**Goal of the exercise**
From the line holding "鎌田はこんなまち (502, 141)" to the final line of the entries, set down each line exactly, including both, and nothing more.

Collected data:

--- START ---

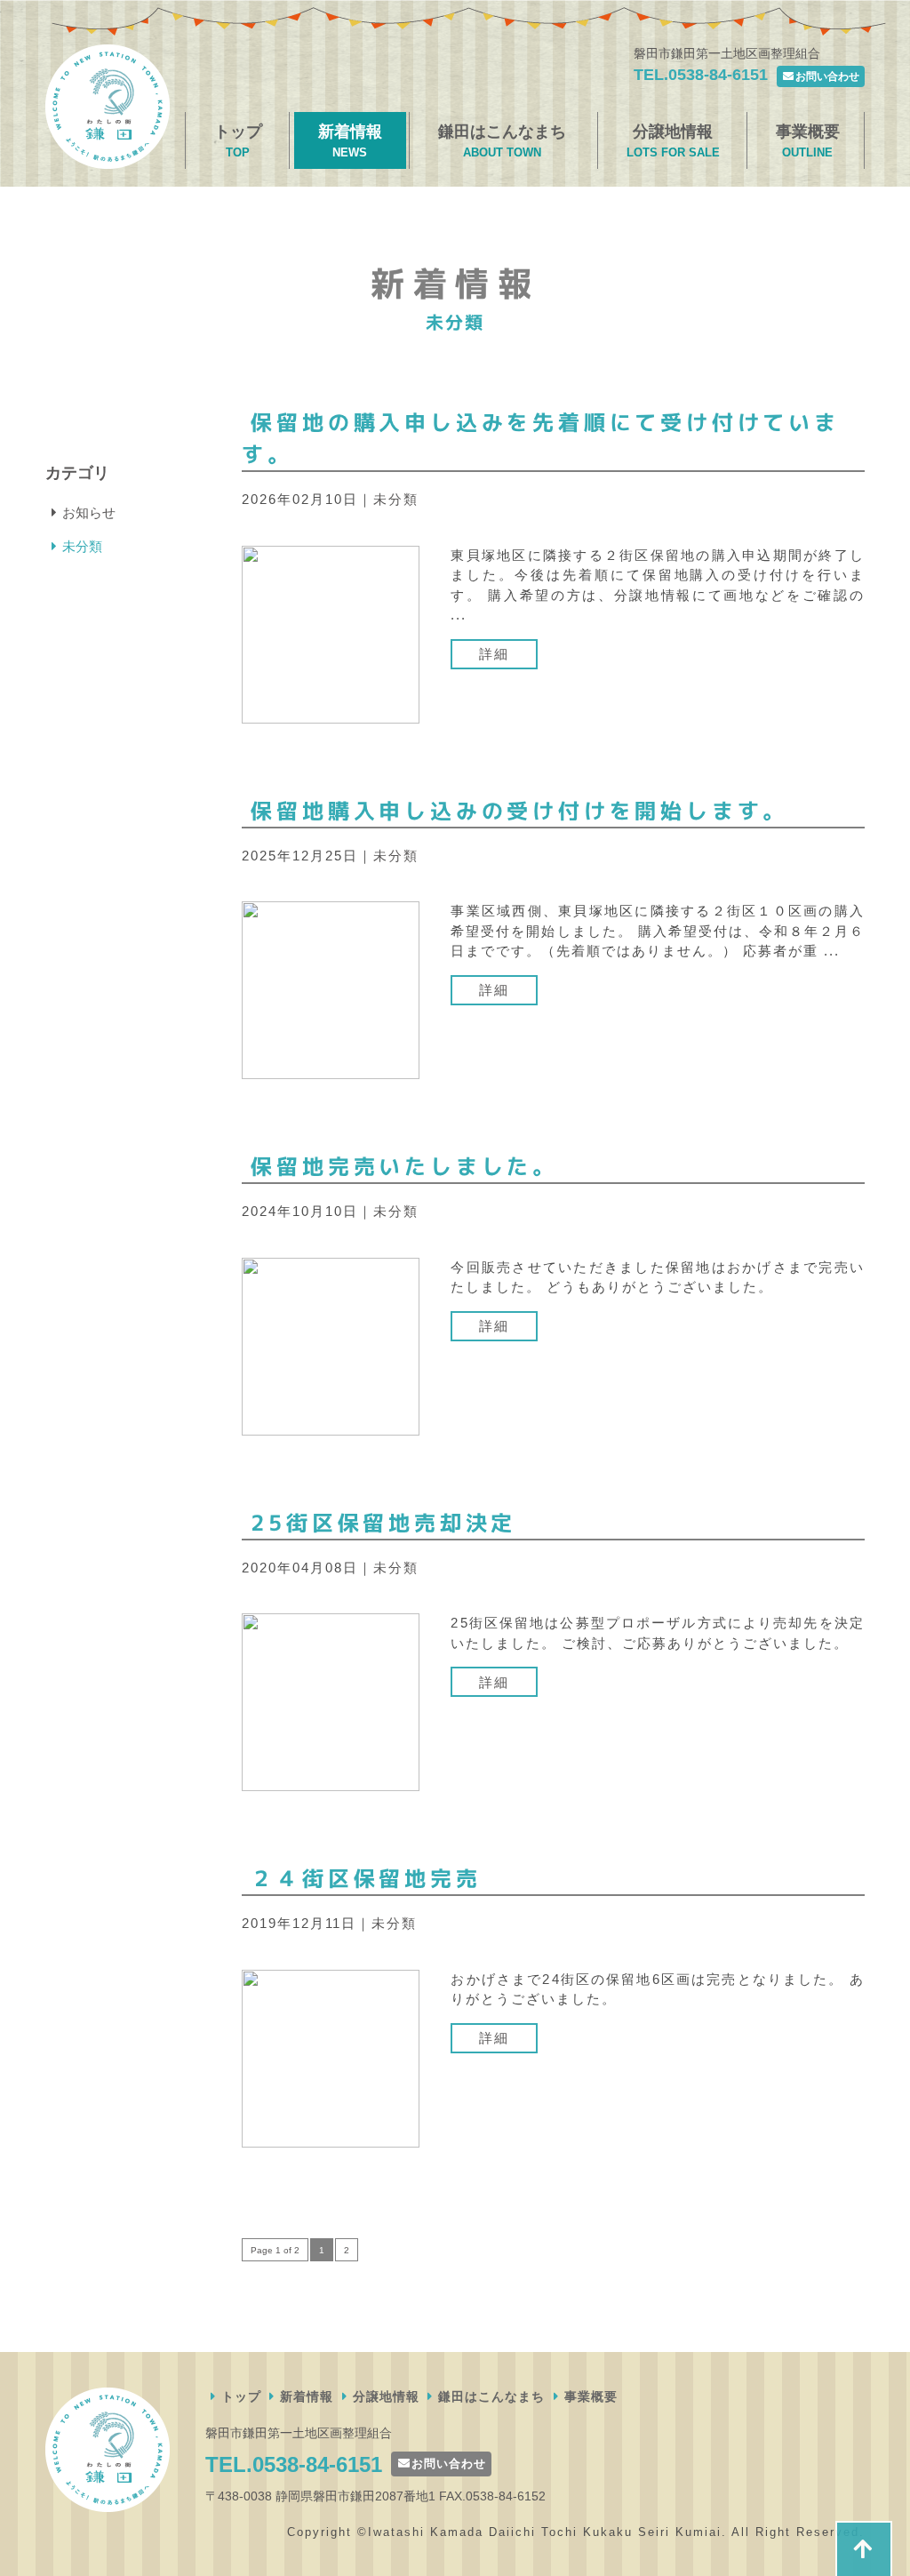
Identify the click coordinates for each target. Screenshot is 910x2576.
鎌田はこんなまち (502, 141)
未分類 (396, 499)
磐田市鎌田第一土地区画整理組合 (107, 106)
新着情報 (350, 141)
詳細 (494, 653)
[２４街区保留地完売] (330, 2057)
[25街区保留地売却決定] (330, 1702)
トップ (238, 141)
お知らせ (89, 512)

--- END ---

**Exercise solution**
鎌田はこんなまち (502, 141)
未分類 (396, 499)
磐田市鎌田第一土地区画整理組合 (107, 106)
新着情報 (350, 141)
詳細 (494, 653)
[２４街区保留地完売] (330, 2057)
[25街区保留地売却決定] (330, 1702)
トップ (238, 141)
お知らせ (89, 512)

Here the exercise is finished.